Il importe en dernier lieu de ne pas se tromper de grille de lecture et d’évaluation, lorsque l’on aborde les thèmes de l’efficacité ou de la performance dans les services publics, locaux en l’occurrence. Gérard Terrien 47 évoque la pertinence des indicateurs de performance et considère que « s’agissant de services publics, l’efficacité doit rester assurément fonction de paramètres davantage sociaux qu’économiques » 48 . Nous ajouterons que ces paramètres ne peuvent pas et ne doivent pas relever d’une lecture qui serait exclusivement budgétaire et financière, d’autant que sur ce plan, les bienfaits supposés de tel ou tel choix sont vite nuancés par des études comparatives poussées 49 .
Il reste que la réflexion sur la performance économique des services publics existe 50 . Ils ne se résument d’ailleurs pas au choix du mode de gestion de ces services, de la même manière que les enjeux à court et moyen terme pour l’évolution des services publics locaux passent par d’autres questionnements, en lien toujours avec le droit de la concurrence, les situations de mise en concurrence et les capacités d’intervention des collectivités territoriales.

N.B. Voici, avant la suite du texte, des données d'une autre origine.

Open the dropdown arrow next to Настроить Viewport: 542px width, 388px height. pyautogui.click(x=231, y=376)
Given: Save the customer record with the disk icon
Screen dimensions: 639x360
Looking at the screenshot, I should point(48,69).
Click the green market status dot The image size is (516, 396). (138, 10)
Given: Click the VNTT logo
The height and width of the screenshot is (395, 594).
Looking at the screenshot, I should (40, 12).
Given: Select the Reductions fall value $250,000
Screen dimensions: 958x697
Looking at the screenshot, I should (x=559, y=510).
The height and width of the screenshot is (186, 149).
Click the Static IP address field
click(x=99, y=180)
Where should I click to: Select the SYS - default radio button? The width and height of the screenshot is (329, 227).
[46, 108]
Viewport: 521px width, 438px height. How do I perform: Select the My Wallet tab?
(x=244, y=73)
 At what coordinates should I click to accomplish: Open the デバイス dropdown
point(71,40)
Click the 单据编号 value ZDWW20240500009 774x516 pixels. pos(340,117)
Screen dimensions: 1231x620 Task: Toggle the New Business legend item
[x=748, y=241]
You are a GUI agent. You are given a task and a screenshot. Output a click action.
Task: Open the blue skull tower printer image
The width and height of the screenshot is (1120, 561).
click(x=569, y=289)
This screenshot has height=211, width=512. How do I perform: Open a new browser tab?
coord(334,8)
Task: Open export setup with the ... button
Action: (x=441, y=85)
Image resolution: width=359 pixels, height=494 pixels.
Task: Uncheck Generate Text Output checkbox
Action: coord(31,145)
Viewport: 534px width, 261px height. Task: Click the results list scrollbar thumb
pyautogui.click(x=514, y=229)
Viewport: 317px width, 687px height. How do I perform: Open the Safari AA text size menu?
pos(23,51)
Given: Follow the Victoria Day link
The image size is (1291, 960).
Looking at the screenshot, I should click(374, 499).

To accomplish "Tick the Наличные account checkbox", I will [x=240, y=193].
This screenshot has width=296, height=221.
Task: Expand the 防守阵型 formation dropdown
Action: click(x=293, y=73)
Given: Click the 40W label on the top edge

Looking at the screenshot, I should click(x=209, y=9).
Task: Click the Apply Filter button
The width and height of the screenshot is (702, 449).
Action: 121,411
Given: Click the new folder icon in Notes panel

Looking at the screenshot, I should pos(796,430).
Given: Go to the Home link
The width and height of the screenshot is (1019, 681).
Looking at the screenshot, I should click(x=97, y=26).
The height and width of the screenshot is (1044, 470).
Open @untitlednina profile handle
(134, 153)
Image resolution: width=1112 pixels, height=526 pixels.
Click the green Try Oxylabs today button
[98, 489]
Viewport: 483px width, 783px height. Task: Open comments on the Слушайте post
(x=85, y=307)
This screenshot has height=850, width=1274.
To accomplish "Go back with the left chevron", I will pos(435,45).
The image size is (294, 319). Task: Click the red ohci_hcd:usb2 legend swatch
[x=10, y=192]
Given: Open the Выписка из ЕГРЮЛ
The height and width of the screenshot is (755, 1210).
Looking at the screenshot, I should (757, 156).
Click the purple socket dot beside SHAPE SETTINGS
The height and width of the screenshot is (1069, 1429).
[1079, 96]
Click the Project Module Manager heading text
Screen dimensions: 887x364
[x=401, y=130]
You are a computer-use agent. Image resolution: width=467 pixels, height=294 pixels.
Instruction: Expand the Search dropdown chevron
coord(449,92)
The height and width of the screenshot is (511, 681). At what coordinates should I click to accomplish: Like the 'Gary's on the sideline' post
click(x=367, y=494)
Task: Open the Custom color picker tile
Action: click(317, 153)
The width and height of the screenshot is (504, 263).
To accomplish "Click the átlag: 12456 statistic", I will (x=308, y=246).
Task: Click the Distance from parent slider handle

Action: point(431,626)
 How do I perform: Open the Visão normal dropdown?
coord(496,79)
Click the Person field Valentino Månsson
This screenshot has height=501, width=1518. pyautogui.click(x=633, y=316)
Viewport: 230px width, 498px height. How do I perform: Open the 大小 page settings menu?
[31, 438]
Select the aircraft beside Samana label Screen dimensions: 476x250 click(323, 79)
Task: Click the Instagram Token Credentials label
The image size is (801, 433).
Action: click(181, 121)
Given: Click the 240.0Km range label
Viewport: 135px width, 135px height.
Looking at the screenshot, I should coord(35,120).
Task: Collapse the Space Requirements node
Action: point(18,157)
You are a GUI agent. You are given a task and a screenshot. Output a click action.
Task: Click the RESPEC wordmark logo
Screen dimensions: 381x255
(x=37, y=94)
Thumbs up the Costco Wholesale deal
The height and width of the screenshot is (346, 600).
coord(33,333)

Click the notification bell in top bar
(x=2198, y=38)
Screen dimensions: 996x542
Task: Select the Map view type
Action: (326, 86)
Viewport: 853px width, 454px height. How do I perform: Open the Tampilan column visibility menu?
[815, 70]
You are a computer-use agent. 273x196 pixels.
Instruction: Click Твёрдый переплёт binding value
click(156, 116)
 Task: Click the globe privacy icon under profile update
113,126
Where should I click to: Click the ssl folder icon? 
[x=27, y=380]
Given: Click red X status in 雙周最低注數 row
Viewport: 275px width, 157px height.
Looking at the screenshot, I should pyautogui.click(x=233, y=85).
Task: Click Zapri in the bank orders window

II/- REFLEXIONS SUR LES PERSPECTIVES D’EVOLUTION DU SERVICE PUBLIC LOCAL ET SON ENVIRONNEMENT JURIDIQUE
Dans le prolongement des développements déjà apportés sur le droit de l’UE et en particulier son droit de la concurrence, voyons tout d’abord les limites de l’application de ce droit aux activités et aux modes d’intervention des personnes publiques. Ensuite, en revenant sur le champ même des services publics locaux, nous envisagerons la réforme législative des collectivités territoriales de 2010 et ses effets potentiels sur notre sujet, avec une dernière entrée faisant intervenir les questions de concurrence.
A/– LES LIMITES DE L’APPLICATION DU DROIT DE LA CONCURRENCE AUX ACTIVITES ET MODES D’INTERVENTION PUBLIQUE
Les activités des personnes publiques échappent en premier lieu à la concurrence lorsqu’elles ne revêtent pas un caractère économique, mais l’on sait qu’au regard du droit de l’Union européenne, le caractère économique d’un service ne dépend pas du statut juridique du prestataire de service, ni de la nature de ce service, mais de la manière dont l’activité est exercée, organisée et financée (CJCE, 23 avril 1991, Höffner 51 ou TPI, 12 décembre 2000, Aéroports de Paris 52 : la notion d’entreprise comprend toute entité exerçant une activité économique, indépendamment du statut juridique de cette entité et de son mode de financement, et constitue une activité économique toute activité consistant à offrir des biens ou des services sur un marché donné ). Echappent donc à la qualification d’activité économique, pour l’essentiel, les activités liées à l’exercice de l’autorité publique (CJCE, 19 janvier 1994, Eurocontrol 53 ).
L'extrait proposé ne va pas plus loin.